There is a specific quality to the suits Daniel Tohou makes that becomes clear only when you understand where he learned to make them. Tohou trained in the ateliers of Francesco Smalto and Lanvin, two of the most technically demanding menswear houses in Paris. He studied at the Association Formation Tailleur, which he describes as the only school in France that trains in the full craft of tailoring from measurement to pattern-cutting to hand construction. He spent a decade within the institutions that define Parisian luxury menswear. And then he founded a house whose stated purpose is to bring Africa into the equation.

NEFER Couture is a Paris-based bespoke menswear house founded by Daniel Tohou in 2013, with its first collection, Harlem Renaissance, presented in 2014. Its name comes from the ancient Egyptian word meaning beautiful and perfect. Its design philosophy is stated without ambiguity in Tohou’s own words from a Nofi Media interview: “L’Afrique est l’alpha et l’oméga de mon processus de création” — Africa is the alpha and omega of my creative process. The tailoring is Parisian. The source is African. The distance between those two things is the space NEFER occupies.

The Omiren Argument: Daniel Tohou is not a Beninese designer who made it in Paris. He is a Parisian-trained master tailor who returned to Benin and built a creative laboratory there. The direction of movement matters. Paris was his training ground. Cotonou is where he chose to work.

Trained at Smalto and Lanvin, Daniel Tohou’s NEFER Couture fuses Parisian tailoring with African roots. Meet the man rewriting Beninese menswear.

The Formation: From Villiers-le-Bel to the Ateliers of Paris

The Formation: From Villiers-le-Bel to the Ateliers of Paris
Photo: Nefer Couture/Instagram.

Daniel Tohou was born in Paris to a Beninese father and a Togolese mother. He grew up in Villiers-le-Bel, a suburb in the northern Val d’Oise department. His mother was a Nana Benz, one of the West African women who built substantial commercial enterprises around the trade of Dutch wax pagne, principally based in Lomé, Togo. The Nana Benz were not simply market traders. At their peak in the 1960s, 1970s, and 1980s, their commercial empires represented approximately 40% of Togo’s GDP. They held a monopoly on the distribution and sale of imported wax fabric across West Africa. Tohou grew up in a household where fabric was not background material. It was the basis of economic power.
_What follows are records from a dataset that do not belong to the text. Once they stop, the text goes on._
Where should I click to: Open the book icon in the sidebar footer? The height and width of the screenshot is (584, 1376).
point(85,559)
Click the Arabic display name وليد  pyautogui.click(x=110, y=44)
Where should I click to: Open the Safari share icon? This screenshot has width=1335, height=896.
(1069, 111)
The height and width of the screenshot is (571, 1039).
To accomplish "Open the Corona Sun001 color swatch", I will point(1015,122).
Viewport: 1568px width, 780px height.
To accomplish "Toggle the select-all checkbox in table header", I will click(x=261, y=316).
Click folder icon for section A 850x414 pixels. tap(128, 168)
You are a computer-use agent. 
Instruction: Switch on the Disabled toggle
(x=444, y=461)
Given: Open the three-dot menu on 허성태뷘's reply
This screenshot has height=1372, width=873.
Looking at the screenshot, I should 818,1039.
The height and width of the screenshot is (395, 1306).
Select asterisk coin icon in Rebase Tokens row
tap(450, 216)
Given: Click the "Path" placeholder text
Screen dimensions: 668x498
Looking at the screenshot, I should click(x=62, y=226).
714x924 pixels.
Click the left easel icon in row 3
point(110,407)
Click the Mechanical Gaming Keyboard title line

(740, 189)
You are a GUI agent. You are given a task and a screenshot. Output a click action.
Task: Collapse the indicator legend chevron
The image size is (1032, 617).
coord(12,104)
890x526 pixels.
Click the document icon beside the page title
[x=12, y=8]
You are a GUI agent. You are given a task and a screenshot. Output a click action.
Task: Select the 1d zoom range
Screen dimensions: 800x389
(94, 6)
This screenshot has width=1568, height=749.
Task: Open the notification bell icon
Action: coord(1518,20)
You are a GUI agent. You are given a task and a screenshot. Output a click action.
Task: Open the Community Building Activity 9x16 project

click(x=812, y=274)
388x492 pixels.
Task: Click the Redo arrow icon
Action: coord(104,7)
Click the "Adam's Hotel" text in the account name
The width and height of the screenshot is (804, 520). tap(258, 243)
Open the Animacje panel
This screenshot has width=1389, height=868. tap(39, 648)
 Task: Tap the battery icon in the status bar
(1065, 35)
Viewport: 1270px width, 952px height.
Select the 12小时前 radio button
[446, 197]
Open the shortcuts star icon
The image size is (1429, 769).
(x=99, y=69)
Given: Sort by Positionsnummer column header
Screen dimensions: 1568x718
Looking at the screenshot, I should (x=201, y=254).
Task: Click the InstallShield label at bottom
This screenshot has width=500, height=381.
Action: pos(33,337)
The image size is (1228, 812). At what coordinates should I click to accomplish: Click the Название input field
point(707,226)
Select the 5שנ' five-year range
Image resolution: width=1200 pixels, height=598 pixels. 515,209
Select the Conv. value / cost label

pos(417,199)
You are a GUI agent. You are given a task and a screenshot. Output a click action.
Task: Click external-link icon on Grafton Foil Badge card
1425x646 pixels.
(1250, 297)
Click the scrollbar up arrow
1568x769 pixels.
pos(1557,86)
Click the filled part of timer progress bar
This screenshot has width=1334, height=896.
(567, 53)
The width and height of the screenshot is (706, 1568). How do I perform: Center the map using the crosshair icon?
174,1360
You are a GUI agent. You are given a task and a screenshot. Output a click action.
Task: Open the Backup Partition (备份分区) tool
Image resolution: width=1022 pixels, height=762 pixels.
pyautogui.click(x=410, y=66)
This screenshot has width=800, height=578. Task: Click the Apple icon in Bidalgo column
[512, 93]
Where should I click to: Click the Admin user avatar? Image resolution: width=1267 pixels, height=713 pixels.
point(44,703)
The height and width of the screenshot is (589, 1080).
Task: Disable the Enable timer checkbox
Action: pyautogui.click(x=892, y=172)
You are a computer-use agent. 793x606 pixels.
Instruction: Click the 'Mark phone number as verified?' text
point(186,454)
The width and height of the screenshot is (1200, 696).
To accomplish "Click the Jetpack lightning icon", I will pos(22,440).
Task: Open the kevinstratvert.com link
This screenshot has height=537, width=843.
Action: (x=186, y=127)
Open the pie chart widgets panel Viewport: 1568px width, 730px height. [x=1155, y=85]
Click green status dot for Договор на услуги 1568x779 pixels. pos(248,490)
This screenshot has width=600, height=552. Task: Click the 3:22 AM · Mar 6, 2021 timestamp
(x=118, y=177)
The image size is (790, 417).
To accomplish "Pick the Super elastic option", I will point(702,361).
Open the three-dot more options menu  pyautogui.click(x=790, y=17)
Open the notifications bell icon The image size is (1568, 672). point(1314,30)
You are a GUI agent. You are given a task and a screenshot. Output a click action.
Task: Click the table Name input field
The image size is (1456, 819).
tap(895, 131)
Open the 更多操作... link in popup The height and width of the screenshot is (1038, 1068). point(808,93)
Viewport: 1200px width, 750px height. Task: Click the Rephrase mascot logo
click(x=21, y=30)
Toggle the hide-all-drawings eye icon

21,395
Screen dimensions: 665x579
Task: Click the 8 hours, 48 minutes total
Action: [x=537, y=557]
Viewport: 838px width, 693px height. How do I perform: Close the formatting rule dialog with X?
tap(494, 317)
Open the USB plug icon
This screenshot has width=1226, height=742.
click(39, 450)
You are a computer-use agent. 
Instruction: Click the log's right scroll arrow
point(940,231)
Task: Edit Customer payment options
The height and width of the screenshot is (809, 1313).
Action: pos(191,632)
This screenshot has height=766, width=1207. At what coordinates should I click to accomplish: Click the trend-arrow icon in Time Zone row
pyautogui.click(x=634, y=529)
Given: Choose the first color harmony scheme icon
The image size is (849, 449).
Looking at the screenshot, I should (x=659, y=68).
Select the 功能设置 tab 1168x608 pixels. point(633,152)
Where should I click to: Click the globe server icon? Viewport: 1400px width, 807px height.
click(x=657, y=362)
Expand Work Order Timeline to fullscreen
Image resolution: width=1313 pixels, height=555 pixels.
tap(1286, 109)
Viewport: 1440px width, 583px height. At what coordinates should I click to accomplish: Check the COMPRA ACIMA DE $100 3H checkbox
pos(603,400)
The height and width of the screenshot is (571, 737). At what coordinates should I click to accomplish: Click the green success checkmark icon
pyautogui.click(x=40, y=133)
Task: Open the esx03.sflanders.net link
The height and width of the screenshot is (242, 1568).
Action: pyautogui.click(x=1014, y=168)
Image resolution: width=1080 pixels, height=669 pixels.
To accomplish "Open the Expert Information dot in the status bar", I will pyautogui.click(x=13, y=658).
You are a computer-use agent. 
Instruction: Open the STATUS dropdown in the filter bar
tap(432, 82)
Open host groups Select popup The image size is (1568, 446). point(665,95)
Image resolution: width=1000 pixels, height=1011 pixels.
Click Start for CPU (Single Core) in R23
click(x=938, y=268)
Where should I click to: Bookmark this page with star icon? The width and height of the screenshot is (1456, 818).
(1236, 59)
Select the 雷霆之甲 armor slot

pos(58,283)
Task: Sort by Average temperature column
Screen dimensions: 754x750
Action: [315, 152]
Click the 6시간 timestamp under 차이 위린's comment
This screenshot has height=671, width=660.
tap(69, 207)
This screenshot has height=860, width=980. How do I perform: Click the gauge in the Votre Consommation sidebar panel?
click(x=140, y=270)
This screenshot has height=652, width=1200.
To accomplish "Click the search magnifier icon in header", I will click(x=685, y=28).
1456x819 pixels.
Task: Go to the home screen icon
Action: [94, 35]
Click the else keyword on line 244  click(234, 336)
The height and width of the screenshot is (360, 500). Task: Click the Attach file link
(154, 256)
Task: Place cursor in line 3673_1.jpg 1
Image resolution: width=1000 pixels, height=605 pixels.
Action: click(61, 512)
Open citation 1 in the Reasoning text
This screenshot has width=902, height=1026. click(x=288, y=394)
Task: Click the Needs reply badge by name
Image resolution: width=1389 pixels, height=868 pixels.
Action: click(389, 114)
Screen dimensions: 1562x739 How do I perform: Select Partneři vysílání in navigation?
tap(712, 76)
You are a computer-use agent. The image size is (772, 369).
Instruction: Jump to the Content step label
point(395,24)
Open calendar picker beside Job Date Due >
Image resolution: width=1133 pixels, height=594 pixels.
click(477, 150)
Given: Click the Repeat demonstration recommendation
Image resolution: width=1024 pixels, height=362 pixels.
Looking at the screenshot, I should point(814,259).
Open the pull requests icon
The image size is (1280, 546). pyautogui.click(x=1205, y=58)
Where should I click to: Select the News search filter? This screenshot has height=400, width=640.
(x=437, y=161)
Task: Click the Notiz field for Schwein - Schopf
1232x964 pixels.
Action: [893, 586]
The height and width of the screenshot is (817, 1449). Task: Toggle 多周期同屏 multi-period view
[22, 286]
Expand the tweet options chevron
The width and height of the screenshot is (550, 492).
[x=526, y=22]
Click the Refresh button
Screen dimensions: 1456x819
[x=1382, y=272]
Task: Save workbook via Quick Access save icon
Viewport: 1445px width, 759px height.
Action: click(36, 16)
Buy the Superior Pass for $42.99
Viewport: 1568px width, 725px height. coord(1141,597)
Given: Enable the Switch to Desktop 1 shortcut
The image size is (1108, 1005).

He completed a BTS force de vente in 2002 and then pursued philosophy at the university level, obtaining both a licence and a master’s degree. While working as a sales representative in telecommunications, he began wearing tailored suits and found himself drawn to the craft of tailoring. He opened a small boutique in Paris selling Italian-style suits before deciding he wanted to understand how they were made. He enrolled at the Association Formation Tailleur (AFT), the institution he describes as the only school in France training in the full tailoring craft: measurement, pattern-cutting, fitting, and hand construction.

After completing the AFT programme, Tohou trained at several prestigious Parisian tailoring houses. He undertook a 10-month internship at Lanvin and also trained at Camps de Luca, one of Paris’s most established bespoke houses. In 2012, he secured a full artisan tailleur contract at Francesco Smalto, the Italian-born Paris couturier whose house is one of the defining names in French luxury menswear. He spent approximately a decade across these houses. His own description of that decade on neferlabs.com is precise: he observed how they worked, the pursuit of excellence, and the unique image each house maintained with its clients.

Why NEFER: The Meaning Behind the Name

The name NEFER is a deliberate act of cultural positioning. In ancient Egyptian, nefer means “beautiful” and “perfect“. It appears thousands of times in hieroglyphic inscriptions, in the names of queens, in the formulae for blessings and offerings. It is the pre-colonial African civilisation’s own language applied to the concept of beauty. For a Franco-Beninese tailor working in the most prestige-conscious corner of the European fashion industry, naming his house NEFER is a statement: the standard of beauty and perfection I am working toward is not of European origin. It is African.

The title of NEFER’s first collection in 2014, The Harlem Renaissance, reinforces this positioning from a different angle. The Harlem Renaissance of the 1920s and 1930s was an African-American cultural movement in which Black artists, intellectuals, musicians, and writers claimed the full authority of their creative tradition against a culture that denied them status. The collection’s title is not a reference to American geography. It is a reference to a historical moment when Black people collectively decided that their aesthetic and intellectual production was authoritative. Tohou’s tailoring practice makes the same claim in fabric.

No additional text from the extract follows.